[Records for the task Boundary: Start]

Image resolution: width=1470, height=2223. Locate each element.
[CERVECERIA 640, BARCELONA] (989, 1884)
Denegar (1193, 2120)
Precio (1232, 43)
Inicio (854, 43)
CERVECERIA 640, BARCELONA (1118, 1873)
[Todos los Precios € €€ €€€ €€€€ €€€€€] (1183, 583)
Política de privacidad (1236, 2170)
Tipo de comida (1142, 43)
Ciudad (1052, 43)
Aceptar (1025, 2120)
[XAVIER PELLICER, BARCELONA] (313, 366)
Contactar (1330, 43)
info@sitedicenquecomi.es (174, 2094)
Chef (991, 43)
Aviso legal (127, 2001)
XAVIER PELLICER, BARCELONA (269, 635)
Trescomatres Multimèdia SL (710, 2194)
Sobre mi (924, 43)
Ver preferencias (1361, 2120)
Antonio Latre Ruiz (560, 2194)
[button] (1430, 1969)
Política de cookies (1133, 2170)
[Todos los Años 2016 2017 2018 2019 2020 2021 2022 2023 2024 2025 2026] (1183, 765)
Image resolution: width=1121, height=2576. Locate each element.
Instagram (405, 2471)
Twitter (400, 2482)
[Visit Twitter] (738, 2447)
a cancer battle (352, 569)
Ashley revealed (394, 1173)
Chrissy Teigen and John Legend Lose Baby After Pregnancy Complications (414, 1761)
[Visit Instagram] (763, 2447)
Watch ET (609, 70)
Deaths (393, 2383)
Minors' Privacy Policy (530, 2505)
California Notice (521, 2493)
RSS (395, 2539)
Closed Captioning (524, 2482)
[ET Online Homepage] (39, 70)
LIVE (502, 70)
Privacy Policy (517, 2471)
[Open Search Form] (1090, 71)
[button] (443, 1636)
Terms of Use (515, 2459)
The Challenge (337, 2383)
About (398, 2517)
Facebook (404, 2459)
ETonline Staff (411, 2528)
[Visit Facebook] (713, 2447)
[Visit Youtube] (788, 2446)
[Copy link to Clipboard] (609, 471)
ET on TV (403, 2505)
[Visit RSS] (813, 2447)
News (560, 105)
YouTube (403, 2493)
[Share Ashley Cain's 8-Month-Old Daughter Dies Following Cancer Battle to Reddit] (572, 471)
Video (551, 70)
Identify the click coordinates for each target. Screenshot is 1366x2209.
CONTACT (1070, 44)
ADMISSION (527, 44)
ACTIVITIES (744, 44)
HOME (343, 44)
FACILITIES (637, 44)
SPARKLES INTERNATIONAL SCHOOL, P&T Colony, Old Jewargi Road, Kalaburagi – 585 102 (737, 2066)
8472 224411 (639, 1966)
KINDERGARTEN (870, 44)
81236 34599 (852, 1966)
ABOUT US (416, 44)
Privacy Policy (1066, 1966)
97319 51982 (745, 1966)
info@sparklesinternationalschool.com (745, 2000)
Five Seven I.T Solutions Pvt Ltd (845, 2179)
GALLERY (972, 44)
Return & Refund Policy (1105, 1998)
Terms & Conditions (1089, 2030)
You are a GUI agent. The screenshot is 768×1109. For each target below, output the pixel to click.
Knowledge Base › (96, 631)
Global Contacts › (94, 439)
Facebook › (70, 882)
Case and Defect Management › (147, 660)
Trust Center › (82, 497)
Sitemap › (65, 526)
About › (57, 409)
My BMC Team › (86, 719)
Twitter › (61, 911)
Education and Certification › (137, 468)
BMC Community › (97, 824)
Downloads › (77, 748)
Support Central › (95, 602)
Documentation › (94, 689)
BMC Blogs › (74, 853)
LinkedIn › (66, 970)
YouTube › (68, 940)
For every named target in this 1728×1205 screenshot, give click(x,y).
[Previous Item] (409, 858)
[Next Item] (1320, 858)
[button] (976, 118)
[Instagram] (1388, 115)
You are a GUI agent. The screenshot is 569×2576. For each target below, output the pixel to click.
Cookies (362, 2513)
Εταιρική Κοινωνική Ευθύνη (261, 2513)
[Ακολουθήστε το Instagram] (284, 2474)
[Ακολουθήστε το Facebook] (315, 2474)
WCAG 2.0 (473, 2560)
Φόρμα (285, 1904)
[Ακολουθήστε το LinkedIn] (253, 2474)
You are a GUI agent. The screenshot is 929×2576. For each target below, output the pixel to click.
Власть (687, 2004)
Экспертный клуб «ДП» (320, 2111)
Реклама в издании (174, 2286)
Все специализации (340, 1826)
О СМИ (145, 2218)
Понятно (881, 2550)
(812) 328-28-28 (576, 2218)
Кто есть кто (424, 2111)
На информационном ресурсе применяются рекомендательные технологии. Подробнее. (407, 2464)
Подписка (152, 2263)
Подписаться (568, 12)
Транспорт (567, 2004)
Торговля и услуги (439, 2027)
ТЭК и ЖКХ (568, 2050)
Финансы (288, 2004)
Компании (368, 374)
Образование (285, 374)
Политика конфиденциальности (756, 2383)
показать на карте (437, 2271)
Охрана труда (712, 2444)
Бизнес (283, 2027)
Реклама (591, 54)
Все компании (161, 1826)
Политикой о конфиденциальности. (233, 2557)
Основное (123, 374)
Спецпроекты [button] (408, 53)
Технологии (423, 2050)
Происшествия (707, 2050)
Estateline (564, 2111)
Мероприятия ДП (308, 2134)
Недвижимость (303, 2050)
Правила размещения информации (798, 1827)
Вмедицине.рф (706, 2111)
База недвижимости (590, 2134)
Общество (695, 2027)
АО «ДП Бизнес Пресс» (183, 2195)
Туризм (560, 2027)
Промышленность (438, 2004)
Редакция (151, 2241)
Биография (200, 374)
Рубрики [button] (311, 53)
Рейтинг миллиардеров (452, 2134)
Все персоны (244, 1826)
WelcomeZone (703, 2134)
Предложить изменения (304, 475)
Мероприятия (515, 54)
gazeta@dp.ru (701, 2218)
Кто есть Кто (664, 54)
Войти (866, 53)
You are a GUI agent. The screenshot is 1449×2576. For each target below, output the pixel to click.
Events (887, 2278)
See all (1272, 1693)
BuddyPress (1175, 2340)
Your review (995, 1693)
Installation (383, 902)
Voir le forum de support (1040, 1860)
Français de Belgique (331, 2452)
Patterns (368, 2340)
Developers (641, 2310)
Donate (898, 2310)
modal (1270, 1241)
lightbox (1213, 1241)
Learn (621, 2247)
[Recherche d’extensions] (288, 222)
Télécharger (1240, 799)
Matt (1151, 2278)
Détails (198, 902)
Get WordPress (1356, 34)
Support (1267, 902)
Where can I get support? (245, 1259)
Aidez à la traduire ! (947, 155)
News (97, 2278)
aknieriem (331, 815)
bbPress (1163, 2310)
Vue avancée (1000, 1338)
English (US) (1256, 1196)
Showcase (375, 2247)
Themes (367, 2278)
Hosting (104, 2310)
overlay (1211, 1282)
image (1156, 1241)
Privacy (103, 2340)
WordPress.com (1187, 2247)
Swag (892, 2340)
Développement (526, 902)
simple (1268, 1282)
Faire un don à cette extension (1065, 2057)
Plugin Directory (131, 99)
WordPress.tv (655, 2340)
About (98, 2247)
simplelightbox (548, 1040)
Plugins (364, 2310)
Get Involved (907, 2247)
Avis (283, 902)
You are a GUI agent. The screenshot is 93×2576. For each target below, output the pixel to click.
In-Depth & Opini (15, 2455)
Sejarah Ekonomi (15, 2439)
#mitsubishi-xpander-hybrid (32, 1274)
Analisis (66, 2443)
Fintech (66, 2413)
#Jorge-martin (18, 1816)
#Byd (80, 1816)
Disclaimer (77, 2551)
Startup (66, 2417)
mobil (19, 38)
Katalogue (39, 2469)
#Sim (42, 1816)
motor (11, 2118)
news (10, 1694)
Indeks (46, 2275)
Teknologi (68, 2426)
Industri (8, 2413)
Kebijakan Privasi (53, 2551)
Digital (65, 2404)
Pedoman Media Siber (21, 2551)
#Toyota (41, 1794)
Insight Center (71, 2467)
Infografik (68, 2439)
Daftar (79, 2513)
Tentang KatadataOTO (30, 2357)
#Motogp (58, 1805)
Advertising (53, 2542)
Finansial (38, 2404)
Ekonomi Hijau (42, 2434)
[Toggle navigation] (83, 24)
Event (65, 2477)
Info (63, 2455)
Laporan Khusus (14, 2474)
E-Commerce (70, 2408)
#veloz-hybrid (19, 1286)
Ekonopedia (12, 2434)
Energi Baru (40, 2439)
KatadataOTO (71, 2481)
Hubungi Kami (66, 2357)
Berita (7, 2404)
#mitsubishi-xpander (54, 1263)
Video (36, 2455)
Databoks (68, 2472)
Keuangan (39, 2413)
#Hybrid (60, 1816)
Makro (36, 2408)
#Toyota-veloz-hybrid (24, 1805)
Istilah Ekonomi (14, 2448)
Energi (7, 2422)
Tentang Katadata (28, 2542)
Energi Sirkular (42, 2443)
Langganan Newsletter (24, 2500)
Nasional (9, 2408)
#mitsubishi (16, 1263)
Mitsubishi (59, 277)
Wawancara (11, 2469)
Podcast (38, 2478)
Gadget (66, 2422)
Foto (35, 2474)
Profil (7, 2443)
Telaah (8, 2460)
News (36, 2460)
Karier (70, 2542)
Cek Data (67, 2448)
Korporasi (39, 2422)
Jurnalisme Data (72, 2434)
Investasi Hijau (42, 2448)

[Records for the task Boundary: End]

Above are records; repeat only the lines starting at the line with "About › (57, 409)" and ending at the line with "For every named", exactly as they appear, both included.

About › (57, 409)
My BMC Team › (86, 719)
Twitter › (61, 911)
Education and Certification › (137, 468)
BMC Community › (97, 824)
Downloads › (77, 748)
Support Central › (95, 602)
Documentation › (94, 689)
BMC Blogs › (74, 853)
LinkedIn › (66, 970)
YouTube › (68, 940)
For every named target in this 1728×1205 screenshot, give click(x,y).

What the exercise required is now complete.